Exercise objective: Whatever the records say, set them down exactly.

[Items from a dataset]
........

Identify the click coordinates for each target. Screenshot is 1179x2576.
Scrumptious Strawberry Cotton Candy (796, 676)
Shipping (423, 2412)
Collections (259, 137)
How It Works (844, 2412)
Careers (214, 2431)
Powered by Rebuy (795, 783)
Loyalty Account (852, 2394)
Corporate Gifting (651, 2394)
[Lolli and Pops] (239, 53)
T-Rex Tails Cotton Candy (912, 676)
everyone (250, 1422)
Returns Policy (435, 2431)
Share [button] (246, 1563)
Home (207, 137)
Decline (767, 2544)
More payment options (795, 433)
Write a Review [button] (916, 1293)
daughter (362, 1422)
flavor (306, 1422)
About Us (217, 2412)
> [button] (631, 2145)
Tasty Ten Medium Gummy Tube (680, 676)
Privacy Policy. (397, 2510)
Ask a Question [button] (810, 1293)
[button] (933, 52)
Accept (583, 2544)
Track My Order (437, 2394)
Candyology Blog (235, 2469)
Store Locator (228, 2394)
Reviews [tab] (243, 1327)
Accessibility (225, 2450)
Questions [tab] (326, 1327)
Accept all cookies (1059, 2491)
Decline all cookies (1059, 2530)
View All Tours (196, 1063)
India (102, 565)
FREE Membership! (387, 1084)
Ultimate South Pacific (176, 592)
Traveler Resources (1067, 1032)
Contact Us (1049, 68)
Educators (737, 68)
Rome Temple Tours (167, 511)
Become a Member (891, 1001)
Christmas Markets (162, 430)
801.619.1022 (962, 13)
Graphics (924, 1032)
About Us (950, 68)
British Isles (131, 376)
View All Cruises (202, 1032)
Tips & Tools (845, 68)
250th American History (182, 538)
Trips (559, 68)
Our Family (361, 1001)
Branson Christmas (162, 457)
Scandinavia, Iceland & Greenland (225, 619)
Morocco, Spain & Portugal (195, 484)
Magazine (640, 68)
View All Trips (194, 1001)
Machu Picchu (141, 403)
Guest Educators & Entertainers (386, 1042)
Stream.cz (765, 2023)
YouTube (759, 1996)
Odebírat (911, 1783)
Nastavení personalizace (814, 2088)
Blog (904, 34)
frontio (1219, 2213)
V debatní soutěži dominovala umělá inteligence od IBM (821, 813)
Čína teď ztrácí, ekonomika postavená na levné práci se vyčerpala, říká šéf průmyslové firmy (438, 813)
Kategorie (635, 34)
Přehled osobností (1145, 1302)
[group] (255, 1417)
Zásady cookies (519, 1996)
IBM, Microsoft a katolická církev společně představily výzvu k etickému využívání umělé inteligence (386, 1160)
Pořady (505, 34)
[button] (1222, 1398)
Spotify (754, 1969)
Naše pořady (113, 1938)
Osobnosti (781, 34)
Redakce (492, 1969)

........

Task response:
Identify the click coordinates for each target. Screenshot is 1179x2576.
Scrumptious Strawberry Cotton Candy (796, 676)
Shipping (423, 2412)
Collections (259, 137)
How It Works (844, 2412)
Careers (214, 2431)
Powered by Rebuy (795, 783)
Loyalty Account (852, 2394)
Corporate Gifting (651, 2394)
[Lolli and Pops] (239, 53)
T-Rex Tails Cotton Candy (912, 676)
everyone (250, 1422)
Returns Policy (435, 2431)
Share [button] (246, 1563)
Home (207, 137)
Decline (767, 2544)
More payment options (795, 433)
Write a Review [button] (916, 1293)
daughter (362, 1422)
flavor (306, 1422)
About Us (217, 2412)
> [button] (631, 2145)
Tasty Ten Medium Gummy Tube (680, 676)
Privacy Policy. (397, 2510)
Ask a Question [button] (810, 1293)
[button] (933, 52)
Accept (583, 2544)
Track My Order (437, 2394)
Candyology Blog (235, 2469)
Store Locator (228, 2394)
Reviews [tab] (243, 1327)
Accessibility (225, 2450)
Questions [tab] (326, 1327)
Accept all cookies (1059, 2491)
Decline all cookies (1059, 2530)
View All Tours (196, 1063)
India (102, 565)
FREE Membership! (387, 1084)
Ultimate South Pacific (176, 592)
Traveler Resources (1067, 1032)
Contact Us (1049, 68)
Educators (737, 68)
Rome Temple Tours (167, 511)
Become a Member (891, 1001)
Christmas Markets (162, 430)
801.619.1022 (962, 13)
Graphics (924, 1032)
About Us (950, 68)
British Isles (131, 376)
View All Cruises (202, 1032)
Tips & Tools (845, 68)
250th American History (182, 538)
Trips (559, 68)
Our Family (361, 1001)
Branson Christmas (162, 457)
Scandinavia, Iceland & Greenland (225, 619)
Morocco, Spain & Portugal (195, 484)
Magazine (640, 68)
View All Trips (194, 1001)
Machu Picchu (141, 403)
Guest Educators & Entertainers (386, 1042)
Stream.cz (765, 2023)
YouTube (759, 1996)
Odebírat (911, 1783)
Nastavení personalizace (814, 2088)
Blog (904, 34)
frontio (1219, 2213)
V debatní soutěži dominovala umělá inteligence od IBM (821, 813)
Čína teď ztrácí, ekonomika postavená na levné práci se vyčerpala, říká šéf průmyslové firmy (438, 813)
Kategorie (635, 34)
Přehled osobností (1145, 1302)
[group] (255, 1417)
Zásady cookies (519, 1996)
IBM, Microsoft a katolická církev společně představily výzvu k etickému využívání umělé inteligence (386, 1160)
Pořady (505, 34)
[button] (1222, 1398)
Spotify (754, 1969)
Naše pořady (113, 1938)
Osobnosti (781, 34)
Redakce (492, 1969)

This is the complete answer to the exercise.